(DISCLAIMER: This blog is not an official Fulbright Program blog; the views expressed are my own and not those of the Fulbright Program, the U.S. Department of State or any of its partner organizations.)

Sunday, May 8, 2011

Bucovina: Where we went in Romania

Bucovina, in the north-eastern part of Romania bordering Ukraine, is a beautiful mountainous area famous for its frescoed monasteries and churches.  Many of these fortified churches and monasteries were built between 1360 and 1600 as protection from the Tartars from the north (early) and the Turks from the east (later).  It was said that Stephen the Great built a new monastery after each successful battle and each illegitimate birth.

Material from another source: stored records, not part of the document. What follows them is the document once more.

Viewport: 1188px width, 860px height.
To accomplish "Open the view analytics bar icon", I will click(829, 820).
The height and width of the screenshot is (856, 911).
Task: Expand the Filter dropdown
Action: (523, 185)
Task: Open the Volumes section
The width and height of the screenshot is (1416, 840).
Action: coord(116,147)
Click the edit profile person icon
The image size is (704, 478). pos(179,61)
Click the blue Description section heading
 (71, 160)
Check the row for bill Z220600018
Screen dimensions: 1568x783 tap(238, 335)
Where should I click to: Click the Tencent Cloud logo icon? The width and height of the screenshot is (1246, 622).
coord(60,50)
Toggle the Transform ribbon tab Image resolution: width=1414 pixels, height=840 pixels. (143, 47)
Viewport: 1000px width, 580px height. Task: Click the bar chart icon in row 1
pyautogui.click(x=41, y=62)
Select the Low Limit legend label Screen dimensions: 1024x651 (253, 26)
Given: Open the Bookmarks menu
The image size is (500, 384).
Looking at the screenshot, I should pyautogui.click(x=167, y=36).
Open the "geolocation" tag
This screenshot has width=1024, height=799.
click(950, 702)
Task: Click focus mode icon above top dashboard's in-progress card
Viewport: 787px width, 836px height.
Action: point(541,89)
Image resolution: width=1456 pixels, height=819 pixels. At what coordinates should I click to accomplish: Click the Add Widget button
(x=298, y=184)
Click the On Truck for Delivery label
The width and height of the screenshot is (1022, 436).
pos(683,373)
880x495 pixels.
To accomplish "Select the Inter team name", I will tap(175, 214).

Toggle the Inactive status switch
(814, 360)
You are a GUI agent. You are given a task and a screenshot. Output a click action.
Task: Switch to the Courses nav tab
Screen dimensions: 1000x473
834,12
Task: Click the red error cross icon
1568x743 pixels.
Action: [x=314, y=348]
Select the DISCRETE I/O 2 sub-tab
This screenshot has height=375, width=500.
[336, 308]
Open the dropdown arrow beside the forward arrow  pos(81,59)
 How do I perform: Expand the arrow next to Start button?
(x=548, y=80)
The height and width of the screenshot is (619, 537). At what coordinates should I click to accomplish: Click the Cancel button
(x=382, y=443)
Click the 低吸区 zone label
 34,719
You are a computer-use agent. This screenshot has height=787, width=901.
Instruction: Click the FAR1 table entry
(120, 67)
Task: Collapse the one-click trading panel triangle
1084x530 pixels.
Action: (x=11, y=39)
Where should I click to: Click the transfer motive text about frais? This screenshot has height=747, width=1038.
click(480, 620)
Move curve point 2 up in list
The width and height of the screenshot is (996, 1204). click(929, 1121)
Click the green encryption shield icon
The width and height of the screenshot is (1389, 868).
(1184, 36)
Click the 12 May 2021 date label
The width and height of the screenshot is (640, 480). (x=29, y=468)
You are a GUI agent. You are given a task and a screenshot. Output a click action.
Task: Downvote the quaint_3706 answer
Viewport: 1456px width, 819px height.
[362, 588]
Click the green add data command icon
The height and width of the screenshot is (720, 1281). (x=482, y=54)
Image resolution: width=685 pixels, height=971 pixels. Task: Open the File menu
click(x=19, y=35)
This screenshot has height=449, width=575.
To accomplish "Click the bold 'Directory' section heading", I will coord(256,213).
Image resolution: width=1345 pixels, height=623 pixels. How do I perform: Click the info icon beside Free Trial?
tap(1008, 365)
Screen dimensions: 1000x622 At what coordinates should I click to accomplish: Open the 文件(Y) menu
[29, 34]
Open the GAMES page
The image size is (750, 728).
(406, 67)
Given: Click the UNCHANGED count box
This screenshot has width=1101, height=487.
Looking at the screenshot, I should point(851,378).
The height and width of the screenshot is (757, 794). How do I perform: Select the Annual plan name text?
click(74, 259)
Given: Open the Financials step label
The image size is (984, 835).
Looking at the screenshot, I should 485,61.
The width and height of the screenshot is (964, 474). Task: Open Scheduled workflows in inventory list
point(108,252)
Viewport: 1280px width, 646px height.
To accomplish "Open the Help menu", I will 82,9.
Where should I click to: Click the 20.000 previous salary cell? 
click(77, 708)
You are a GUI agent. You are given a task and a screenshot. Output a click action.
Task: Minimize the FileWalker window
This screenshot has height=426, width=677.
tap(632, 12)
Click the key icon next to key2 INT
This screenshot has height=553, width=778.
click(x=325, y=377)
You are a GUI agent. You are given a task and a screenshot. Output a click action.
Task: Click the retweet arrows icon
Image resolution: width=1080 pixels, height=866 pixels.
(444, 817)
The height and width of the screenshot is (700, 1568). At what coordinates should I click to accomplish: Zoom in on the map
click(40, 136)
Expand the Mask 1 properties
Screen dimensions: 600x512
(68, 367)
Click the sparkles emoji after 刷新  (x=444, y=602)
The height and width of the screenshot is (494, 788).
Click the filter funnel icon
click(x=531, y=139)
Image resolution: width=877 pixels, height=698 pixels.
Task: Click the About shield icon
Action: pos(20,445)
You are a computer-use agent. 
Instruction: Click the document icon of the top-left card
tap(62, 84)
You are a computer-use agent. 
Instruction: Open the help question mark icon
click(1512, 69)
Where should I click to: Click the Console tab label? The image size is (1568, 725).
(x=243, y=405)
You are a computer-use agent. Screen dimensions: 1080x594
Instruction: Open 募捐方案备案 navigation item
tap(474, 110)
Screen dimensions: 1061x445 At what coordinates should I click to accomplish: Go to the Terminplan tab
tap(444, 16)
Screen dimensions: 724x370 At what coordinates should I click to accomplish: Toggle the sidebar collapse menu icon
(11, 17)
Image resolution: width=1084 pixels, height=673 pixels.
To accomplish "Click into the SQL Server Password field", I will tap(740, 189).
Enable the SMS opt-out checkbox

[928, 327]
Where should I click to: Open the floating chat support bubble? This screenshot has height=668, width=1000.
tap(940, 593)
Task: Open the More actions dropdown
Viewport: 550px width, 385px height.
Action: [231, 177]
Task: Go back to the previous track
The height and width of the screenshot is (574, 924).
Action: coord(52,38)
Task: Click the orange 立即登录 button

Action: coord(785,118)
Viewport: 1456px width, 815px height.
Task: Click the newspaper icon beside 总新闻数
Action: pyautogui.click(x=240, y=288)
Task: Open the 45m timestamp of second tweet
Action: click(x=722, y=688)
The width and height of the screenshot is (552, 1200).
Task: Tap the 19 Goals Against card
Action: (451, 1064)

Humor Monastery: our homestay is in the background.
We stayed in a rural homestay in Humorului next to the Humor monastery...we could literally look at the monastery at night from our room. Great traditional Romanian food for dinner.

Humor Monastery

Suchevița Monastery
From Humorului, the Varonet monastery is about 20 minutes drive. We went on a loop to Moldoviței and Sucevița, driving through high mountains.  At one point on the windy mountain highway, we had to stop to make room for a horse logger dragging heavy timber down the mountain onto the highway.

We didn't make it to Putna, which we heard was really good.  At Putna the ancient art of fresco painting continues with the Romanian artist Mihai Moroșan, using the same techniques as Michelangelo.  I wanted to see this ancient craft, but didn't get up there.  Here's a link to my friend Duncan McDougal's blog about his visit with Mihai Moroșan


Sorting the orderly "virtuous" from the chaotic "evil-doers" at Sucevița

We heard that Sucevita or Putna has guest housing; that would be cool to stay overnight in a walled monastery.  Don't know how to make reservations, though.

The best way to reserve a rural homestay is through a local Cluj travel agent, Andre at PanTravel.  His phone number: 0722513100.  email: mail@pantravel.ro.  He has arranged most of our Romanian trips and we have been quite pleased with the rural homestays in his network.

For our US friends who want to travel in Romania, getting to these remote, but beautiful locations can take some time.  International carriers come into Bucharest, which is the other side of the country from Bucovina and Maramures, or into Budapest, Hungary, which is actually closer to Maramures.  Stay in your gateway city for a day or two to recover from the jet-lag and to see the sights.   From these cities, you can take an overnight train to Baia Mare (from Bucharest) or to Alba Iulia (from Budapest).  Book a two-person sleeping compartment; it's not expensive and the wood paneling in the private compartment made us think we were on  The Orient Express.  Once you are in the region, you'll need a car rental and a good map; that's where Andre at Pan Travel can help you.  

An alternative is to use less expensive gateway cities and fly to Cluj on one of the discount European regional carriers like Wizz Air (Rome, Madrid, Milan, or London) or CarpatAir (Rome, Milan, Munich).  These operate much like Southwest Airlines in the US in that you can only book reservations directly on their website, not through travel agents or booking sites. Recover from the transcontinental flight in a beautiful city, then fly to Romania.  We like to come into Rome, see the sights for a couple of days, then go to Cluj.

1 comment:

  1. I actually spent most of my summer holidays in Sucevita, where my grandparents (who had their main residence in Iassy) had another house. Bucovina is a wonderful part of Romania.

    I do not know who you should be talking to in advance, but once you get there, you could talk to one of the "maicutze" (priestesses) or even their "minister of finance", "maica econoama". There is also a beautiful road through the forest from Sucevita to Putna. It's not challenging but it's long, about half a day. You'd have to leave early from Sucevita.

    The village changed a lot from my childhood - many more good-looking houses, motels and "pensiuni".